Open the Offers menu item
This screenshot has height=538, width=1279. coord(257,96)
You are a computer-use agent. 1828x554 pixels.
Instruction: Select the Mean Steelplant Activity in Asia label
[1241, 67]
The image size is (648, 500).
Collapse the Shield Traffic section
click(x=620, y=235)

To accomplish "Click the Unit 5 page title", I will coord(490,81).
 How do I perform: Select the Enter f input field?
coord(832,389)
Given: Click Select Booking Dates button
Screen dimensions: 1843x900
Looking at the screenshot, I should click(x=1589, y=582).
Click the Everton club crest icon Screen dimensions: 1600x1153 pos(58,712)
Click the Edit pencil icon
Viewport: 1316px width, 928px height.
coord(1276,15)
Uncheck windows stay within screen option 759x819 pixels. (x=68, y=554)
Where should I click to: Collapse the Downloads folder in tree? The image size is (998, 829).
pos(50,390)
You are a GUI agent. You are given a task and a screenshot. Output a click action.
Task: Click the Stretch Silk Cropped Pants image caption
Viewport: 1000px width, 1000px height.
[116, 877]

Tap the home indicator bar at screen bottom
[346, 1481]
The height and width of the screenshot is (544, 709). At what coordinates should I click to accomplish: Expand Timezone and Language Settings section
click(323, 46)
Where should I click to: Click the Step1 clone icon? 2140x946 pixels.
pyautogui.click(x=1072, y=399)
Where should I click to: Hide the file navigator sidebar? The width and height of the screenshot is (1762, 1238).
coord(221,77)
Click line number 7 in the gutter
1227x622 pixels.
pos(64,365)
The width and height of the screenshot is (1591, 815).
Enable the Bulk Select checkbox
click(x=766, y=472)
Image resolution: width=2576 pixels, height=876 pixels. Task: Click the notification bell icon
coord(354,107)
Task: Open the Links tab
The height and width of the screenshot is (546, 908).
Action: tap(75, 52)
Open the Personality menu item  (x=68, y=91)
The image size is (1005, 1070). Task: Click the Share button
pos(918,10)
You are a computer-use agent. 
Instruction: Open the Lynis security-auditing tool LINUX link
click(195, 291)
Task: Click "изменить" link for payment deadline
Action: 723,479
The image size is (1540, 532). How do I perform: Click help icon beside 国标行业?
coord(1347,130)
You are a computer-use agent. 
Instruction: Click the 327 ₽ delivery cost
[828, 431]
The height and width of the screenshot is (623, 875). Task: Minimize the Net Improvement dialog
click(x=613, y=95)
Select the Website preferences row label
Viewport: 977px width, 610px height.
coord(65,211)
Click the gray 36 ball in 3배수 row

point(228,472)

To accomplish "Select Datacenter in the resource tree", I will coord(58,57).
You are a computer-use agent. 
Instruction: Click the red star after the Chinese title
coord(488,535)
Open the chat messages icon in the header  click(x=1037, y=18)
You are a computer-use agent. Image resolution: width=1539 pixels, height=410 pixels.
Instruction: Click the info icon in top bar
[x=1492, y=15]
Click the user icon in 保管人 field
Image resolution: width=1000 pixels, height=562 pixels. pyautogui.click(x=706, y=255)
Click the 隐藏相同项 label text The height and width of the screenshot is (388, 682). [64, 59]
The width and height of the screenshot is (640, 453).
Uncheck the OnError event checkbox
= = =
• **WHAT YOU WILL DO**: Show every line from the listing that contains "Uncheck".

• **TASK RESPONSE**:
Uncheck windows stay within screen option 759x819 pixels. (x=68, y=554)
Uncheck the OnError event checkbox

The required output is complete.